Segment Open
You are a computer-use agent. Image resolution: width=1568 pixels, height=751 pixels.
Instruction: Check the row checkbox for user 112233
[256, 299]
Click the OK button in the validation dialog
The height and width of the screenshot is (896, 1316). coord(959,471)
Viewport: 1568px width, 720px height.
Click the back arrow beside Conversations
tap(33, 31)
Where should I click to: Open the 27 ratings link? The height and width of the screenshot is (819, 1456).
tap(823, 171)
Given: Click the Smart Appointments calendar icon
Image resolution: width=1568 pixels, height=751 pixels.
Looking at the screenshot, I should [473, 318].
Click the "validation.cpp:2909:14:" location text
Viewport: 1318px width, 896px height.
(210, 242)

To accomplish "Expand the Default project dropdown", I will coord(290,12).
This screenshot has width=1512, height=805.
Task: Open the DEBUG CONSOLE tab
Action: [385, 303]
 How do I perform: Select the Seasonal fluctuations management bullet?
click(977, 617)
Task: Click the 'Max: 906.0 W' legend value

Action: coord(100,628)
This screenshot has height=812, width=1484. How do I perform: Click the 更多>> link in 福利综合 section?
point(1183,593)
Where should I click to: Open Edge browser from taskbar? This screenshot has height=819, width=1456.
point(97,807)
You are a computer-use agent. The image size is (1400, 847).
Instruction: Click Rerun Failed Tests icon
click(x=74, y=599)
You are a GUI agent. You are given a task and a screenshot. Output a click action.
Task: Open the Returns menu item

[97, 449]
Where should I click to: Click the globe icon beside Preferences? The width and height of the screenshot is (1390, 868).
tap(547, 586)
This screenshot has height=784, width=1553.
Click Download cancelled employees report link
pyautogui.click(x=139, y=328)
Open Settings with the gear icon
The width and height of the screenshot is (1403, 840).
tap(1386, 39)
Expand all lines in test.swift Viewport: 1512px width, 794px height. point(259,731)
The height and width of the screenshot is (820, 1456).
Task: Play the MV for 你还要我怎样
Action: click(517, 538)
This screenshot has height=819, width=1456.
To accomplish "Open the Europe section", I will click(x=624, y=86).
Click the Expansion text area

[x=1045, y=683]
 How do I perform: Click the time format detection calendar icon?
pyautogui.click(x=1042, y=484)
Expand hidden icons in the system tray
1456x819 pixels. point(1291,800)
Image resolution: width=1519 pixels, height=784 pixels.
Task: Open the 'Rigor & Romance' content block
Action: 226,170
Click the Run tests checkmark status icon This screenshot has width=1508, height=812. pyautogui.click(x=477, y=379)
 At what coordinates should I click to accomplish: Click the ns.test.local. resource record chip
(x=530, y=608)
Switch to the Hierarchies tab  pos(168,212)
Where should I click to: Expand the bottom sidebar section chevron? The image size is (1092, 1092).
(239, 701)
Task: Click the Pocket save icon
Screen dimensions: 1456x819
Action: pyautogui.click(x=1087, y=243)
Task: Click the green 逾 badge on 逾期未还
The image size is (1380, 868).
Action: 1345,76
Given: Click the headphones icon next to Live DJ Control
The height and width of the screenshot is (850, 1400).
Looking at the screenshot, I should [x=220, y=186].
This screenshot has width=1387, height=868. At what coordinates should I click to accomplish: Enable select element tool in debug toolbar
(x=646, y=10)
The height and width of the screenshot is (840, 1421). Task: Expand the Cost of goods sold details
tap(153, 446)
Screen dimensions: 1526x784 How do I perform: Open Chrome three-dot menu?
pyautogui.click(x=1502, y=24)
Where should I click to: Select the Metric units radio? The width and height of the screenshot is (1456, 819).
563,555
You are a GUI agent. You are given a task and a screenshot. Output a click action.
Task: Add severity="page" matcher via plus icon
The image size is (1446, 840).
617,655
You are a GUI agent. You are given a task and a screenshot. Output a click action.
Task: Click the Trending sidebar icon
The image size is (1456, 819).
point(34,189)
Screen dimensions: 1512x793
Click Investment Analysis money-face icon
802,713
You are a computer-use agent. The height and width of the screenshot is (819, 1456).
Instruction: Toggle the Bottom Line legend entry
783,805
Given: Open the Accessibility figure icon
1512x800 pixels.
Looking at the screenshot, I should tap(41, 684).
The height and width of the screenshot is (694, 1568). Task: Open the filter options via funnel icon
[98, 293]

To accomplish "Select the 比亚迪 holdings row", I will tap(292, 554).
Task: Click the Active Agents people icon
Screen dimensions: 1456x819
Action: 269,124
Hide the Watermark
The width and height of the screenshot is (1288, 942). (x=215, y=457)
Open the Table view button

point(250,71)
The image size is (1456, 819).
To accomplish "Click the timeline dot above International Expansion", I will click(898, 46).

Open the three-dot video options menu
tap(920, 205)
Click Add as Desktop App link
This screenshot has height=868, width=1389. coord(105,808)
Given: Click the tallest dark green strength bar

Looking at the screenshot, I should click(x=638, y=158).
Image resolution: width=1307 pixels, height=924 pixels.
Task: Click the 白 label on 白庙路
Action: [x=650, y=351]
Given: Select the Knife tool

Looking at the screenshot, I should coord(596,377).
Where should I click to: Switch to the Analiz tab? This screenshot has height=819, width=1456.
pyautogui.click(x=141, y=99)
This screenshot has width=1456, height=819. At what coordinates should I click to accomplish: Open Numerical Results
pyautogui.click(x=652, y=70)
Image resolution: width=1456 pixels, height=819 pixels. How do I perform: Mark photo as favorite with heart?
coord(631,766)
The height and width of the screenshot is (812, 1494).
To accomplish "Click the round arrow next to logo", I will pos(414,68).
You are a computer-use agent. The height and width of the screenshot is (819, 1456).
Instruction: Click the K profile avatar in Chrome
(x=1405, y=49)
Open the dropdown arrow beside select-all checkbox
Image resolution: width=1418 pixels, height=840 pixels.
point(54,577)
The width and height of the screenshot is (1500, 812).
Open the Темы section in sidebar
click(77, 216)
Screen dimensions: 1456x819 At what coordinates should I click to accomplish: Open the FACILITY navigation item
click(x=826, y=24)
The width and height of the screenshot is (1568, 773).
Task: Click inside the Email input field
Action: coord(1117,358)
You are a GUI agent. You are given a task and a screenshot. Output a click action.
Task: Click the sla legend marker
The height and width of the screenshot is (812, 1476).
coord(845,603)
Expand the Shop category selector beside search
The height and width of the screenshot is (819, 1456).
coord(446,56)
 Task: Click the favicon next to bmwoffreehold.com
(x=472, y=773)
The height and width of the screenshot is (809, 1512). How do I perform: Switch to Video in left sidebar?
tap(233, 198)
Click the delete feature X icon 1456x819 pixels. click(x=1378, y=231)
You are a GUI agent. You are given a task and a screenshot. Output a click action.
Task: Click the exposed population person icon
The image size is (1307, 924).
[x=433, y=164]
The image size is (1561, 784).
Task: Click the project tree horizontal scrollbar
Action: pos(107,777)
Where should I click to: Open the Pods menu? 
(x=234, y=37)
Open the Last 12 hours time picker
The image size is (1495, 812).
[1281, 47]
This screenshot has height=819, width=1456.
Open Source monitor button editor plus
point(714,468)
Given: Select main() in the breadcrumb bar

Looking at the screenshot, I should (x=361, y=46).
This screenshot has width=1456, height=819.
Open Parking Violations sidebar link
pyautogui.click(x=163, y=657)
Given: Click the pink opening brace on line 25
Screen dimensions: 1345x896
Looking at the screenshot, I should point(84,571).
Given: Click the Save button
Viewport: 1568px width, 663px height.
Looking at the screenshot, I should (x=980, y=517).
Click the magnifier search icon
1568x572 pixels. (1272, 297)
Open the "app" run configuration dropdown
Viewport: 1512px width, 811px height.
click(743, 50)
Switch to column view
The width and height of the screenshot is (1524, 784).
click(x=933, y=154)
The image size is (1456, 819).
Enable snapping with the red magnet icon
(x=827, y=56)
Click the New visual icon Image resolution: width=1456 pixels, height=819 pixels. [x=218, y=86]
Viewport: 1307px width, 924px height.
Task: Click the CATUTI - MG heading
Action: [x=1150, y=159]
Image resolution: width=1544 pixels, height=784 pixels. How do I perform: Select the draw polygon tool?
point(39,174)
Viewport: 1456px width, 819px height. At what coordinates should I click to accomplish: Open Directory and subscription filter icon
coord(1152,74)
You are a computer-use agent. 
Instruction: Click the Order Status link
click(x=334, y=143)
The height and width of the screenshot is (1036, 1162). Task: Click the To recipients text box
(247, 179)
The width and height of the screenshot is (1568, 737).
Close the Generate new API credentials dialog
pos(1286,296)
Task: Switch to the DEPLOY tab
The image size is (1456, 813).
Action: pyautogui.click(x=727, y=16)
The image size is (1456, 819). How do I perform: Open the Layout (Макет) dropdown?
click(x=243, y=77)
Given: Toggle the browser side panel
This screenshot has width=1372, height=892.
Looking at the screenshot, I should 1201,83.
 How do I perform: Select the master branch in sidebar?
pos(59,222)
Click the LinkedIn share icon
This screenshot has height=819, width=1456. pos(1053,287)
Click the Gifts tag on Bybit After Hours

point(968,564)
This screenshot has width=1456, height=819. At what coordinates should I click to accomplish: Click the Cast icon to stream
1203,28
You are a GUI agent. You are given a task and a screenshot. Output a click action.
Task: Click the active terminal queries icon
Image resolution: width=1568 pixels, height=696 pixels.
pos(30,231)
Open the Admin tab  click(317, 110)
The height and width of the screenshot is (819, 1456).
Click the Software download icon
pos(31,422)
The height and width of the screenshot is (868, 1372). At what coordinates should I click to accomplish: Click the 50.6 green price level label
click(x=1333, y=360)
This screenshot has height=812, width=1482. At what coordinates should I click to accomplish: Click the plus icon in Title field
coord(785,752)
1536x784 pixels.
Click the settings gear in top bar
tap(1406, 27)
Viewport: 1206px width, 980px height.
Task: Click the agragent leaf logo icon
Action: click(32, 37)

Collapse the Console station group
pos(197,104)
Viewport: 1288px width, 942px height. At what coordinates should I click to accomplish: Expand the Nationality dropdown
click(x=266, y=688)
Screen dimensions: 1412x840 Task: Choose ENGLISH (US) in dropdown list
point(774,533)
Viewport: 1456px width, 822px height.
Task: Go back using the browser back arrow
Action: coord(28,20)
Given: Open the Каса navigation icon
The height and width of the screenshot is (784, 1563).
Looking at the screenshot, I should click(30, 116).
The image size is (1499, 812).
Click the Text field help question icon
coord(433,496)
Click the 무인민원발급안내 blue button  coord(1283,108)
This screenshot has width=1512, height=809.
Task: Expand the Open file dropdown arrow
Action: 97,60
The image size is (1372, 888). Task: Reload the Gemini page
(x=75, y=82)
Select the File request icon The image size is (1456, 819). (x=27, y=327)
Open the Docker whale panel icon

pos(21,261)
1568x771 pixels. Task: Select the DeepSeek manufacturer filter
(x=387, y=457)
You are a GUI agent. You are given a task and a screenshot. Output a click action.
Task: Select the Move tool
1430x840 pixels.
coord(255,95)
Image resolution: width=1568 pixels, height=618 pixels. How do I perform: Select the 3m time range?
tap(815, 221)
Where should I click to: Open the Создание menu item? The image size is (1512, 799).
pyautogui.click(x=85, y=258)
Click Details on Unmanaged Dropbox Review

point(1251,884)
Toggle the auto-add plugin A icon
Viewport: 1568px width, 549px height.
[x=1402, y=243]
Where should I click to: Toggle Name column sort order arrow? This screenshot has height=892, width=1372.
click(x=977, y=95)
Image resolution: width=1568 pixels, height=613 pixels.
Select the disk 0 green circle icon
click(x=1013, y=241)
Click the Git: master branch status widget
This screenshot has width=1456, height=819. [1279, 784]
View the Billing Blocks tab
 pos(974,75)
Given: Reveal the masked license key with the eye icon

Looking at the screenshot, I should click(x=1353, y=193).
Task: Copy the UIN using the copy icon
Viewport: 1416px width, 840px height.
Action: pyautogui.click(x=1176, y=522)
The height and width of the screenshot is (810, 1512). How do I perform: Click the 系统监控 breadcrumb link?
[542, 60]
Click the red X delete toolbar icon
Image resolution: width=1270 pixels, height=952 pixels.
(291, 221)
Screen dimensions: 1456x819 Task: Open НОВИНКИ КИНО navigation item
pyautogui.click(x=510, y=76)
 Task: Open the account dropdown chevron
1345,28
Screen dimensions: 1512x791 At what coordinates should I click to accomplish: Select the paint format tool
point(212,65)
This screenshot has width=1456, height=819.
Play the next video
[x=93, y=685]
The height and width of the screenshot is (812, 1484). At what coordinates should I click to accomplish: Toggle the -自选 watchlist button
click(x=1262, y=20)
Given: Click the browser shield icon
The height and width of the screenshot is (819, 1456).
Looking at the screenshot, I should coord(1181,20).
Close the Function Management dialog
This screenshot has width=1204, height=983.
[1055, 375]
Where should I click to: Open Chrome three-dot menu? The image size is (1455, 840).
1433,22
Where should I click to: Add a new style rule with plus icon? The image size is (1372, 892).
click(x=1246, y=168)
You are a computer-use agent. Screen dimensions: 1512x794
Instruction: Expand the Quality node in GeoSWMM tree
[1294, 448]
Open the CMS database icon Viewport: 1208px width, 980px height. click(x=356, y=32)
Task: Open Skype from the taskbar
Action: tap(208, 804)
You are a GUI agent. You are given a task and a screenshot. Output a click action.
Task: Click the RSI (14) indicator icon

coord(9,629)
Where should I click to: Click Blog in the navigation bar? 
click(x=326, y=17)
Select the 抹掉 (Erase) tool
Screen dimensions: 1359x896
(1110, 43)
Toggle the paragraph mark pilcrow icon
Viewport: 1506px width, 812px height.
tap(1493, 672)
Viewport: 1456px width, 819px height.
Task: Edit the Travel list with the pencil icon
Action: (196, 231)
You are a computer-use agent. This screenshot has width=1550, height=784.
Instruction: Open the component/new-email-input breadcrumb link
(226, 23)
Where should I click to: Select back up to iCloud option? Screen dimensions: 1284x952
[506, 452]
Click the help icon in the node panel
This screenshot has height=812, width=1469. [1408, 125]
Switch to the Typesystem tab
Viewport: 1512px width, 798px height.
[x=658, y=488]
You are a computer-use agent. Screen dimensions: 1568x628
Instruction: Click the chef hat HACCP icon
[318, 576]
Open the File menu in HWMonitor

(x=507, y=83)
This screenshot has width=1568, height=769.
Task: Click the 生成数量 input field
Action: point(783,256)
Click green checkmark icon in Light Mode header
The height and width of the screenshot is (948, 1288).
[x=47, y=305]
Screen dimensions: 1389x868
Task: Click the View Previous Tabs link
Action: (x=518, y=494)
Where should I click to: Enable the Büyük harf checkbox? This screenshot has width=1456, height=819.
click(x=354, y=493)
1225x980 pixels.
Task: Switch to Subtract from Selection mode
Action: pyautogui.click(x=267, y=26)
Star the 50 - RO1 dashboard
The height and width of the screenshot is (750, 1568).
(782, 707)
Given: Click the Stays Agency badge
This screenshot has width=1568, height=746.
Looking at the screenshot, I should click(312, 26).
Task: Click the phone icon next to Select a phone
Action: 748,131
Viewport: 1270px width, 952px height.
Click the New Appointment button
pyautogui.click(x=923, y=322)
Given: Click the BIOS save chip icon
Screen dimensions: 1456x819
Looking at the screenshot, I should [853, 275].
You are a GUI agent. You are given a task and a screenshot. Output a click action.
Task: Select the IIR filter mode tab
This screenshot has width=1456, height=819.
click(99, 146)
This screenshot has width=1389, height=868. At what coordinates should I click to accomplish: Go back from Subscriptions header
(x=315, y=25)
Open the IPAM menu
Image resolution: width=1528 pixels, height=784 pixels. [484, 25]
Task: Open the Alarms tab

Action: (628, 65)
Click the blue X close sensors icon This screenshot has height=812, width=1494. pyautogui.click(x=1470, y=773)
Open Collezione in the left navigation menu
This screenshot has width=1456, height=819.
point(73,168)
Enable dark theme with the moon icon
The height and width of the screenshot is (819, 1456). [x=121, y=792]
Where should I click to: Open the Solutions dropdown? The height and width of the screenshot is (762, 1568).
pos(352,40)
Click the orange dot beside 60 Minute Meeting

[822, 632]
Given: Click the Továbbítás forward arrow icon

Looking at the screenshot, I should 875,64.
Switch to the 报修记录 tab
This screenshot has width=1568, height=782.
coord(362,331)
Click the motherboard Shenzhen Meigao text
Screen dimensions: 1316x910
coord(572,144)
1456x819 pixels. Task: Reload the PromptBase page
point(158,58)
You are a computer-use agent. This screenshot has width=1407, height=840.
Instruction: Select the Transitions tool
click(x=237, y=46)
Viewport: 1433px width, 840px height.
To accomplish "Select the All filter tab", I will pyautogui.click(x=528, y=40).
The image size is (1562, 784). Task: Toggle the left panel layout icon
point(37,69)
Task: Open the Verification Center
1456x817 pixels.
Segment Closed
Search the entries for the word "computer" and report how many lines contain it, as a bare number.

9